Another benefit of the 1st gen nissans is that they have torsion bars instead of springs for front suspension. It is very easy to tighten the t-bars to raise the front of the truck slightly and make it handle front weight better. I have a winch, steel front bumper AND regularly haul $200+ lbs on a front rack with no problem. 

Of course, anytime you adjust the torsion bars you will need an alignment if you leave them in that setting.


----------



## nissan11

Byron/pa said:


> Do not buy a 2004 - 2008 Xterra regardless of how good of a seal it may be ..............google " nissan xterra complaints"



What is wrong with a 2004? The 2nd generation xterras started in 2005.


----------



## twbranch

nissan11 said:


> What is wrong with a 2004? The 2nd generation xterras started in 2005.


Yea I did as he said and googled....2004 isn't a problem as far as I can tell!


----------



## ez2cdave

You are correct . . . The 2nd Generatrion XTERRA's have the radiator problem that destroys the transmission, not the 1st Generation ( 1999 - 2004 ).

If you buy a 2nd Gen, I suggest totally bypassing the integral automatic transmission cooler in the radiator, just to be safe.
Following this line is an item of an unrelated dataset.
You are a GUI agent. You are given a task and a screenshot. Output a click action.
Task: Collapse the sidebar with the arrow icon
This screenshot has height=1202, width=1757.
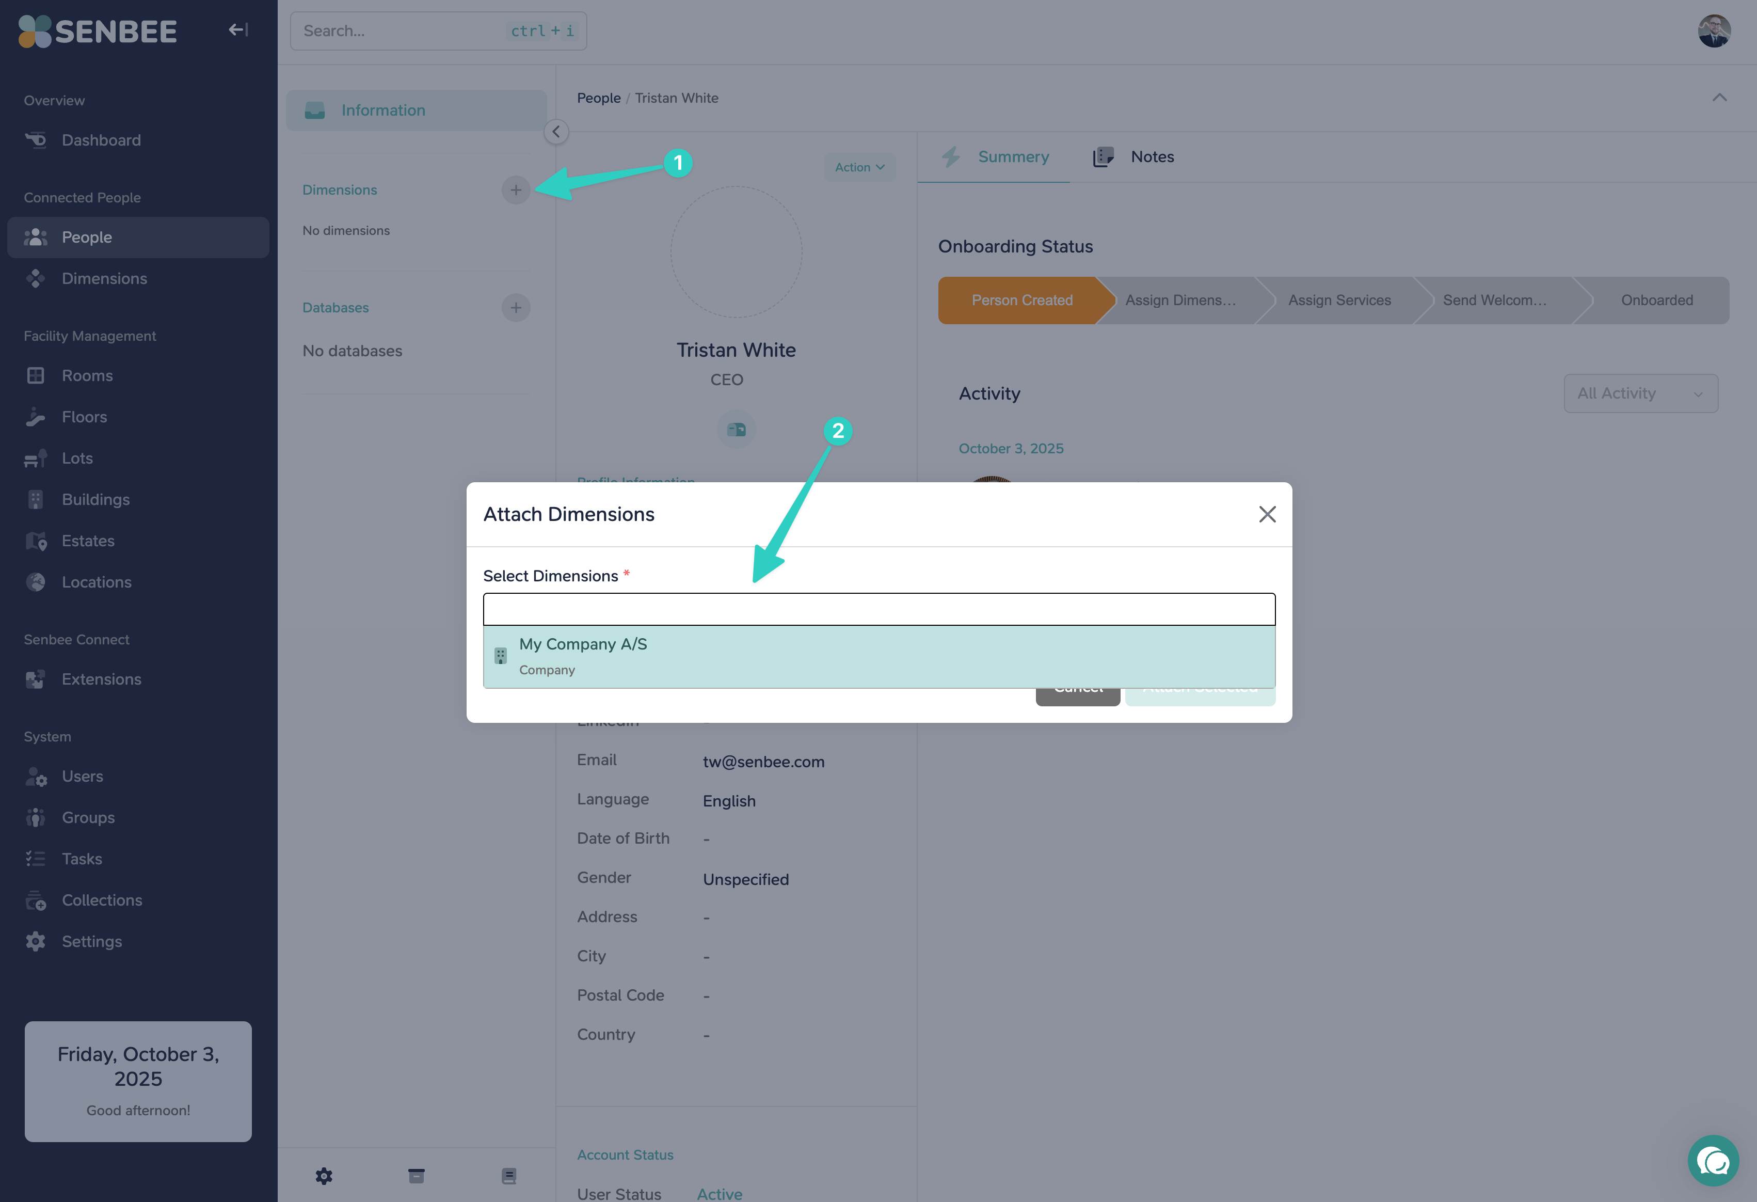[x=238, y=30]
DERALE makes some excellent units.

Tight Lines !


----------



## Byron/pa

nissan11 said:


> What is wrong with a 2004? The 2nd generation xterras started in 2005.


My bad .............


----------



## John Smith_inFL

Hey Dave,
have you had a chance to take your Xterra into any kind of sand yet ?
how did it perform on the interstate ?
anything you are pleased or not pleased with ?
I'm still looking for a '03/04 4x4model


----------



## ez2cdave

BarefootJohnny said:


> Hey Dave,
> have you had a chance to take your Xterra into any kind of sand yet ?
> how did it perform on the interstate ?
> anything you are pleased or not pleased with ?
> I'm still looking for a '03/04 4x4model


Yes, I drive it offroad on the weekends. Nothing like soft beach sand yet, but I haven't had any issues, especially with the LOKKA in the front differential, along with Warn HD manual locking hubs, and the re-packed LSD ( Limited Slip Differential ) out back, which provides "real" 4-wheel drive. Interstate driving is great. 

At a steady 70 mph cruise, it gets 19 - 19.5 mpg on the interstate. My only complaint is that I wish it had a little more power, maybe 50 -70 hp more ( Stock is 180 hp ). It just feels "underpowered" to me, even with the 4.90 gears, but it keeps on pulling. 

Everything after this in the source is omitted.